When I discussed Matched, I compared it to other novels in the same genre. The series especially reminded me of The Hunger Games. Fortunately, things deviated. First, there was the secret. I won’t give it away, but it raises the tensions a bit. Second, the ending of Crossed definitely paves the way for Reached, the final book, to be quite exciting (and different)!

I’m starting Reached tonight.

Tales From the Clarke, the fifth episode of The Human Division gives a fresh look at a known character

Tales From the Clarke continues Scalzi wonderful episodic The Human Division. This time we see a familiar face from the first episode, Captain Coloma. Scalzi chooses a great protagonist by following a character with whom we’re already familiar but who was not a major character.

She’s tasked with showing off an old ship to delegates from Earth. The Colonial Union wants to rebuild Earth’s trust, so this is a critical mission. However, everything isn’t as it seems. By the end we see some resolution but with more tantalizing questions to propel us into the remaining episodes of The Human Division.

DEAD[ish] is dumb but good for a chuckle, 2/5

DEAD[ish], by Naomi Kramer, is a very odd book. It’s a bit dumb but good for a chuckle. I like the basic idea of a spirit screwing with the person responsible for her death. The idea of a vengeful spirit isn’t new, but Linda screws with Mike in a manner more like college pranks than revenge upon a killer.

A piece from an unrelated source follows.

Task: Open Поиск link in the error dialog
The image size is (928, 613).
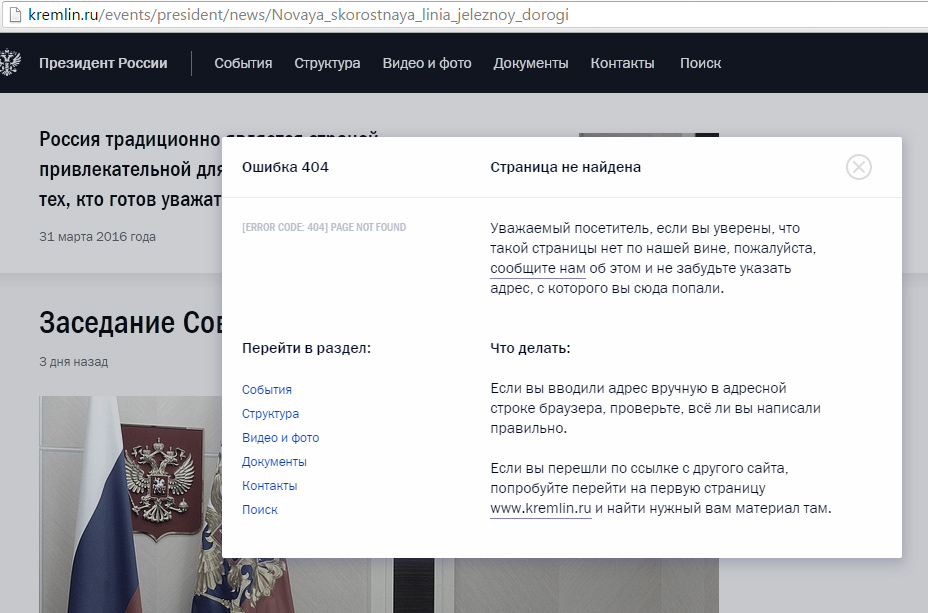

That said, when things were finally revealed, it didn’t make a ton of sense to me. I comprehended the plot, but I didn’t see enough motivation for why things turned out the way they did. Questions are answered by the end, but the motivation for those events aren’t fully given. I don’t want to say more for fear of spoiling the short story. It’s a fun idea, and for a free ebook, it’s an enjoyable read.